DPM showed great performance in object detection tasks (where bounding boxes were used to localize objects) and beat template matching and other object detection methods that were popular at the time.
The ImageNet Large Scale Visual Recognition Competition (ILSVRC), which you’ve probably heard about, started in 2010. Following PASCAL VOC’s footsteps, it is also run annually and includes a post-competition workshop where participants discuss what they’ve learned from the most innovative entries.
Unlike Pascal VOC that only had 20 object categories, the ImageNet dataset contains over a million images, manually cleaned, across 1k of object classes.
Since its inception, the ImageNet challenge has become a benchmark in object category classification and object detection across a huge number of object categories.
In 2010 and 2011, the ILSVRC’s error rate in image classification hovered around 26%. But in 2012, a team from the University of Toronto entered a convolutional neural network model (AlexNet) into the competition and that changed everything.

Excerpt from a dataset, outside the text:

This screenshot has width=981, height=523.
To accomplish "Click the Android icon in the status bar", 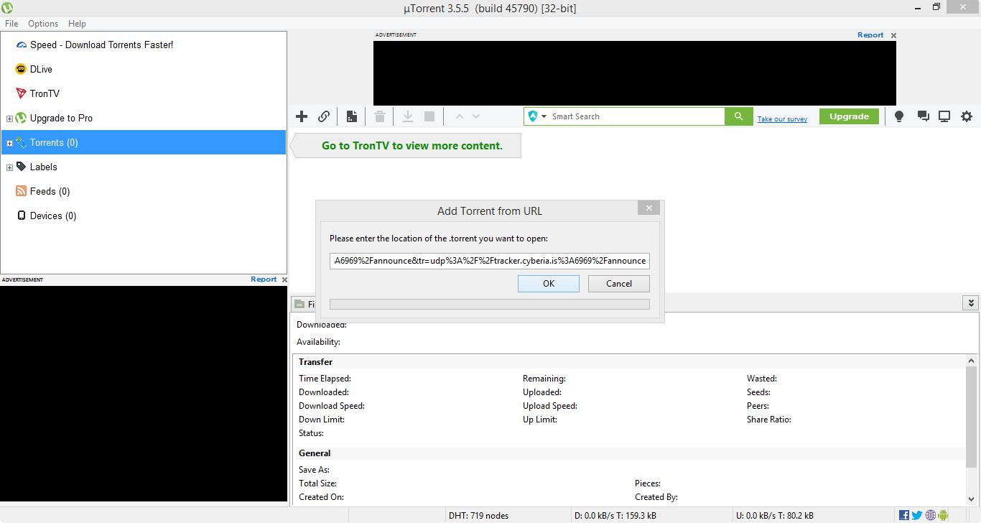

The model, similar in its architecture to Yann LeCun’s LeNet-5, achieved an error rate of 16.4%.
This was a breakthrough moment for CNNs.
In the following years, the error rates in image classification in ILSVRC fell to a few percent and the winners, ever since 2012, have always been convolutional neural networks.
As I’ve mentioned earlier, convolutional neural networks have been around since the 1980s. So why did it take so long for them to become popular?
Well, there are three factors we owe the current CNN explosion to:
- Thanks to Moore’s law, our machines are vastly more fast and powerful now compared to the 1990s when LeNet-5 was released.
- NVIDIA’s parallelizable Graphics Processing Units have helped us achieve significant progress in deep learning.
- Finally, today’s researchers have access to large, labeled, high-dimensional visual datasets (ImageNet, Pascal and so on). Therefore, they can train their deep learning models sufficiently and avoid overfitting.
Despite the recent progress, which has been impressive, we’re still not even close to solving computer vision. However, there are already multiple healthcare institutions and enterprises that have found ways to apply CV systems, powered by CNNs, to real-world problems. And this trend is not likely to stop anytime soon.